* TASK LIST *
- A) Copy word for word the part of the article about young Londoners moving house starting at "As a result" and ending at "the last year.".
- B) In the article about young Londoners moving house, what share of people aged over 55 moved house?
- C) Why, according to the article about young Londoners moving house, did London house prices rise only modestly? Answer in one to three sentences.
====== EXERCISE PASSAGE
Nearly two-in-five (39%) young Londoners moved house during the pandemic in the hope of securing a better quality of life.
Employees in London were keener to move than employees elsewhere in the country, according to research by Close Brothers.
More than a third (36%) of those aged 18 to 34 moved house during the pandemic, while younger people around the UK disproportionately moved more than their older counterparts.
Londoners were generally tempted to move to places that boasted greater indoor space or garden – a novelty that costs a premium in the capital.
As a result of the movement out of London, and despite the government’s stamp duty holiday, house prices in London increased at a far more modest rate than the extortionate rises seen elsewhere in the country.
Just nine per cent of those aged over 55 moved house. Across all ages, on average 21 per cent of people moved in the last year.
The pandemic and subsequent lockdowns had a transformative effect on workers.
Close Brothers’ research found more than a third (39%) of workers now plan to move to remote working full time, with a further 30 per cent planning to do so part time.
One in five have decided that they want to reduce the amount of time they spend working, while 14 per cent have already retrained, or are planning to retrain, for a new career.
Meanwhile three-fifths (61%) of UK employees are exercising more, and more than half (55%) want to engage in a healthier diet and focus more on activities to improve mental health and wellbeing.
Jeanette Makings, head of financial education at Close Brothers, said: “For years we’ve been keeping a close eye on the financial wellbeing of UK employees and in the last few years there have been some signs of tending in the right directions.
“But the impact of the pandemic and the experience through multiple lockdowns have been a catalyst for some significant lifestyle changes and in employees taking steps to improve their mental, physical and financial health.”
============
====== AVAILABLE DATA
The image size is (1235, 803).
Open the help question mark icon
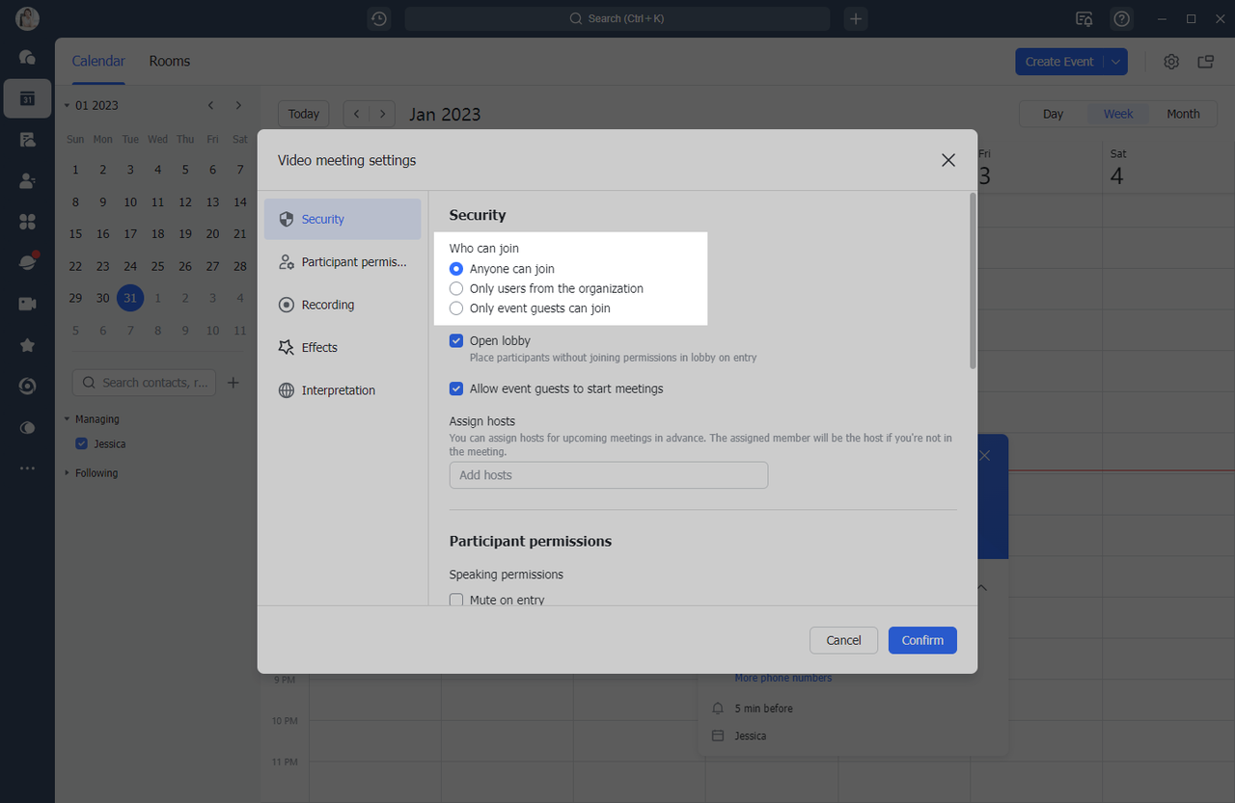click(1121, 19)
============
====== AVAILABLE DATA
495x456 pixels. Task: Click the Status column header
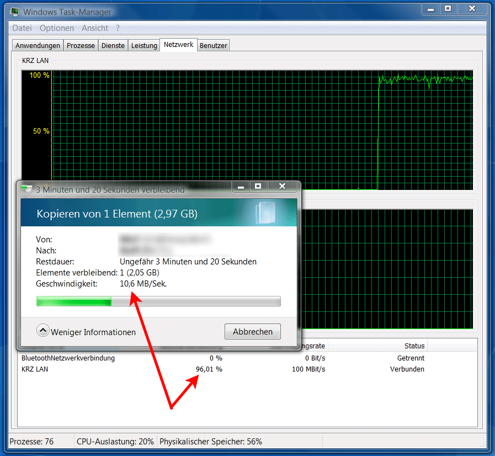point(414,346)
============
* ANSWERS IN ORDER *
- A)
As a result of the movement out of London, and despite the government’s stamp duty holiday, house prices in London increased at a far more modest rate than the extortionate rises seen elsewhere in the country.
Just nine per cent of those aged over 55 moved house. Across all ages, on average 21 per cent of people moved in the last year.

- B) Nine percent.

- C) London house prices rose at a far more modest rate than elsewhere in the country because people were moving out of London. This happened despite the government's stamp duty holiday.